We've evaluated multi-column GIN indexes before, but didn't realize the expected benefits. Complex because A) multiple criteria to meet on acl, status, and similar, B) need to hit "exact phrases" which require a result phrase recheck. I'm optimistic on using a full-text approach long term, the recipes we've tried so far are not faster or more stable than the old-school BTREE approach; yet.
GIN trial 1
CREATE EXTENSION btree_gin
CREATE INDEX FOO_IDX3 ON data USING GIN (to_tsvector('simple', lower(left(value, 1000))), pid)
ANALYSE data
SELECT p.pid
FROM prime p
INNER JOIN data d ON p.pid = d.pid
WHERE to_tsvector('simple', lower(left(d.value, 1000))) @@ to_tsquery('simple', 'something')
AND p.tid IN (1,2,3)
AND p.deleted = FALSE
AND p.ppid IN (28226, 53915, 83421, 82118397, 95513866)
Execution time: 1034.866 ms (without phrase recheck)
GIN trial 2
CREATE EXTENSION pg_trgm
CREATE INDEX FOO_IDX4 ON data USING gin (left(value,1000) gin_trgm_ops, pid);
ANALYSE data
SELECT p.pid
FROM prime p
INNER JOIN data d ON p.pid = d.pid
WHERE left(d.value,1000) LIKE '%Something%'
AND p.tid IN (1,2,3)
AND p.deleted = FALSE
AND p.ppid IN (28226, 53915, 83421, 82118397, 95513866)
Hash Join (cost=2870.42..29050.89 rows=1 width=4) (actual time=668.333..2262.101 rows=32 loops=1)
Hash Cond: (d.pid = p.pid)
-> Bitmap Heap Scan on data d (cost=230.30..26250.04 rows=25716 width=4) (actual time=653.130..2234.736 rows=38659 loops=1)
Recheck Cond: ("left"(value, 1000) ~~ '%Something%'::text)

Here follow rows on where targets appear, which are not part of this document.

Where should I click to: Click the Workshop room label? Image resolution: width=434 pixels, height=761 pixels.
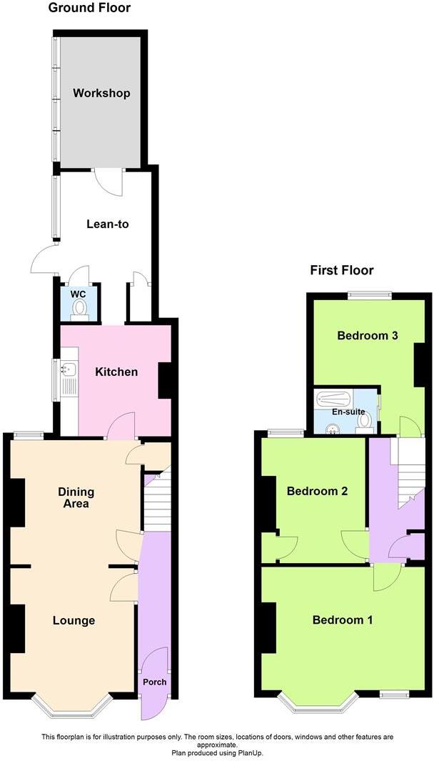101,94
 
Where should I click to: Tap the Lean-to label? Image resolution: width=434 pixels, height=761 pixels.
107,224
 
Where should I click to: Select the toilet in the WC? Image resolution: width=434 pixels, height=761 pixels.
79,308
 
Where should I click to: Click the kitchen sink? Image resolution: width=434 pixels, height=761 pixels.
69,369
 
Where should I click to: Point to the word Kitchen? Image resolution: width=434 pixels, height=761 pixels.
116,372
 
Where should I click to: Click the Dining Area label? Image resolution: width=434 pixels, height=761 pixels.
76,497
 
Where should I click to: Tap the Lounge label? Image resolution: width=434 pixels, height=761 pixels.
74,620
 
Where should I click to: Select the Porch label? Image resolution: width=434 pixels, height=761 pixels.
154,682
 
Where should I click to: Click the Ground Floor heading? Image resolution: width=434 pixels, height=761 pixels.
89,9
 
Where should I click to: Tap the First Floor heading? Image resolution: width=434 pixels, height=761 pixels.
341,270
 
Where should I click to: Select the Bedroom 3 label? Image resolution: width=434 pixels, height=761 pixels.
368,335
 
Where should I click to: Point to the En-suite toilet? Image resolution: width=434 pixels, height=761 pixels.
364,422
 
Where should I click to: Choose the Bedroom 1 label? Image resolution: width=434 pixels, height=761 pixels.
343,620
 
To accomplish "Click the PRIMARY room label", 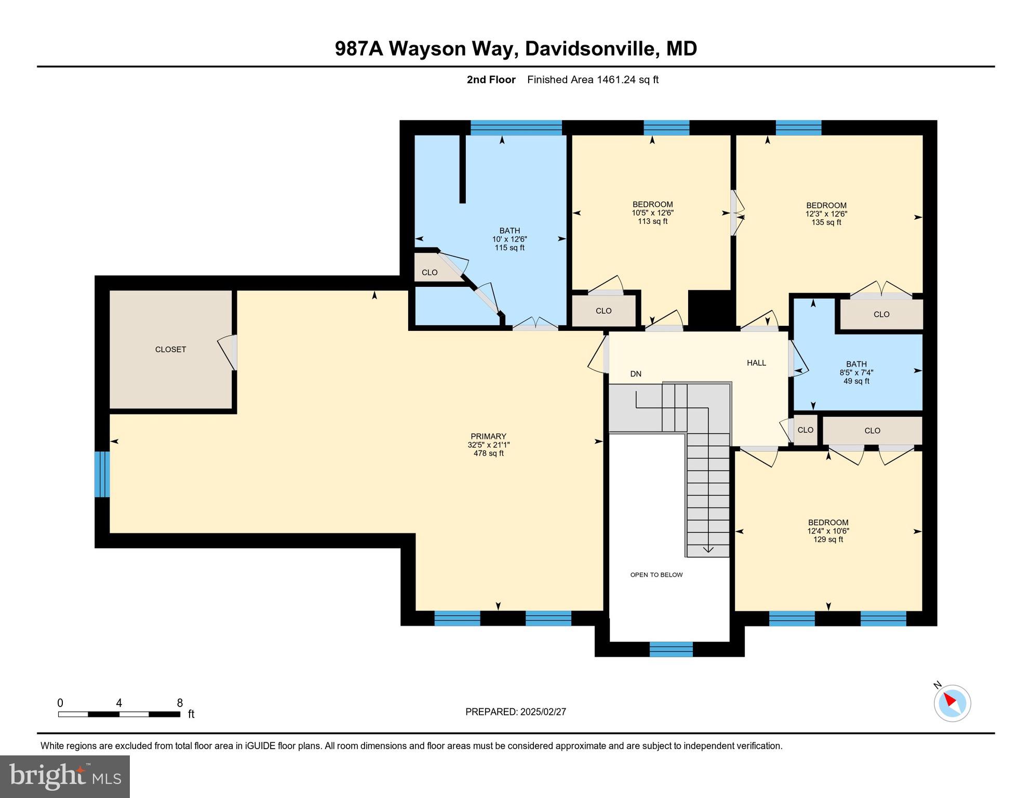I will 488,436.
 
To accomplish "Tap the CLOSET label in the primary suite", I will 170,350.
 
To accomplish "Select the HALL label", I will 756,363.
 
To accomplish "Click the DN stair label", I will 636,374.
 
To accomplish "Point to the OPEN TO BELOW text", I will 656,575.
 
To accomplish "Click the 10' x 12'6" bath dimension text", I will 510,240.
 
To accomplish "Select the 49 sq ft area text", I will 856,381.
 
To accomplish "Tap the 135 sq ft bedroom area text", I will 826,222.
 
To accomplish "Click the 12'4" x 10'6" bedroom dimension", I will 828,531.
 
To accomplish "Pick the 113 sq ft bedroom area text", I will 652,221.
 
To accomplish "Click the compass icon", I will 952,703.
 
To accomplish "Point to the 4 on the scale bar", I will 119,703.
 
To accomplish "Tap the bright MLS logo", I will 65,776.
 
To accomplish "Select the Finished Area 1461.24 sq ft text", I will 593,79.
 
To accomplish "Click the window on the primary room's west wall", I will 102,474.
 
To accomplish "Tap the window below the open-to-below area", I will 671,649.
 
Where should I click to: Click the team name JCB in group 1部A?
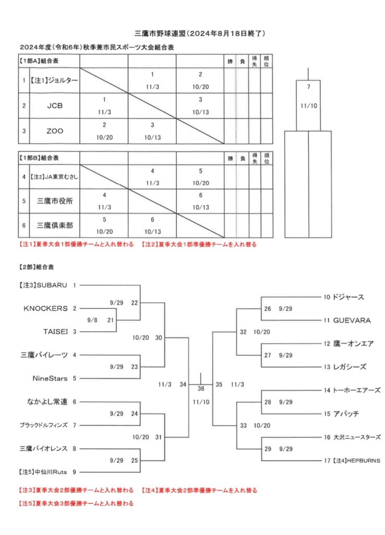55,106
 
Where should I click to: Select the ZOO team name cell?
55,131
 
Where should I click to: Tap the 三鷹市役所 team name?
55,201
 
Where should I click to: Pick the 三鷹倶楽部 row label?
55,226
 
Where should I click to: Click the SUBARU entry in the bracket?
52,285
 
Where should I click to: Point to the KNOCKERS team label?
46,308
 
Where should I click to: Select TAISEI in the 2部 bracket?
55,332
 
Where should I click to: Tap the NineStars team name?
50,378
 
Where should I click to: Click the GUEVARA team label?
352,320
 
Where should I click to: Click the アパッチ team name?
346,414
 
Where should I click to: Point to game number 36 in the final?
201,389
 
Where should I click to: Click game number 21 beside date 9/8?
111,320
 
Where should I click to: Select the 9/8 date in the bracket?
92,320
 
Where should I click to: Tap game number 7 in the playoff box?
309,87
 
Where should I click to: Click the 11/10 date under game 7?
309,106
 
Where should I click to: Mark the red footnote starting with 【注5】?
76,503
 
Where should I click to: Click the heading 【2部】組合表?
37,267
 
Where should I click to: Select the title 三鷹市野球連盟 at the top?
160,33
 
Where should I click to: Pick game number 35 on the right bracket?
219,385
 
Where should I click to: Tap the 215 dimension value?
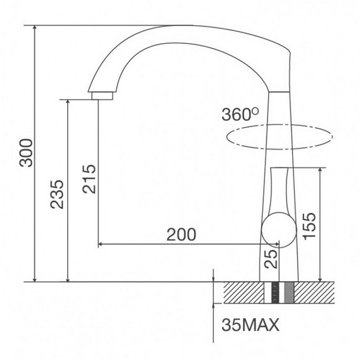(x=88, y=179)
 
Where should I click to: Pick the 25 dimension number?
(x=271, y=259)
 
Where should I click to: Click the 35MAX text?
(x=251, y=326)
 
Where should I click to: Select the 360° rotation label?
(x=239, y=114)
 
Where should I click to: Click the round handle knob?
(x=278, y=230)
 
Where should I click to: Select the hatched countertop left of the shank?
(x=242, y=292)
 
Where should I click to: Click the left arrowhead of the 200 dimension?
(x=100, y=244)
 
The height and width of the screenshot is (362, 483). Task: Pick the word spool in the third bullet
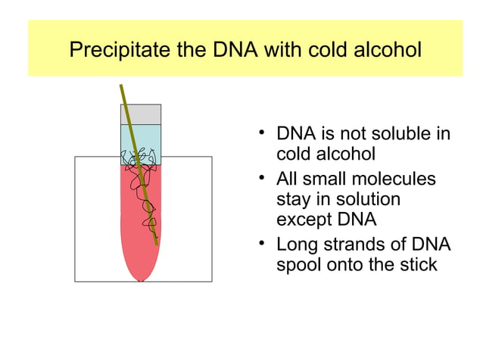[x=300, y=266]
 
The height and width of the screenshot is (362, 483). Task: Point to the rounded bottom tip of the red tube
[x=141, y=278]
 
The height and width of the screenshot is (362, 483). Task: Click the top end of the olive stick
[x=121, y=86]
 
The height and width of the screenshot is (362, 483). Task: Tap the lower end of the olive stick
[x=157, y=243]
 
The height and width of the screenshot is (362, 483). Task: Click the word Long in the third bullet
[x=295, y=245]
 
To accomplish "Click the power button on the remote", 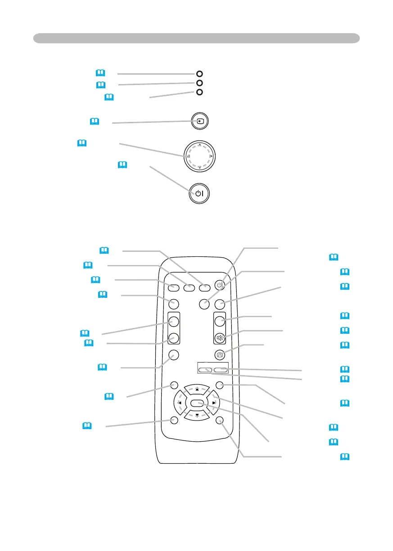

Rows Removed by Index Recheck: 146677
Heap Blocks: exact=161810
-> Bitmap Index Scan on FOO_IDX4 (cost=0.00..223.87 rows=25716 width=0) (actual time=575.442..575.442 rows=185336 loops=1)
Index Cond: ("left"(value, 1000) ~~ '%Something%'::text)
-> Hash (cost=2604.33..2604.33 rows=2863 width=4) (actual time=15.158..15.158 rows=10741 loops=1)
Buckets: 1024 Batches: 1 Memory Usage: 378kB
-> Index Scan using FOO_IDX4 on prime p (cost=0.57..2604.33 rows=2863 width=4) (actual time=0.064..11.737 rows=10741 loops=1)
Index Cond: ((ppid = ANY ('{28226,53915,83421,82118397,95513866}'::integer[])) AND (deleted = false) AND (tid = ANY ('{1,2,3}'::integer[])))
Filter: (NOT deleted)
Planning time: 1.861 ms
Execution time: 2262.210 ms
We already have an index on prime w/ "ppid, deleted, tid", sorry this was not clear originally.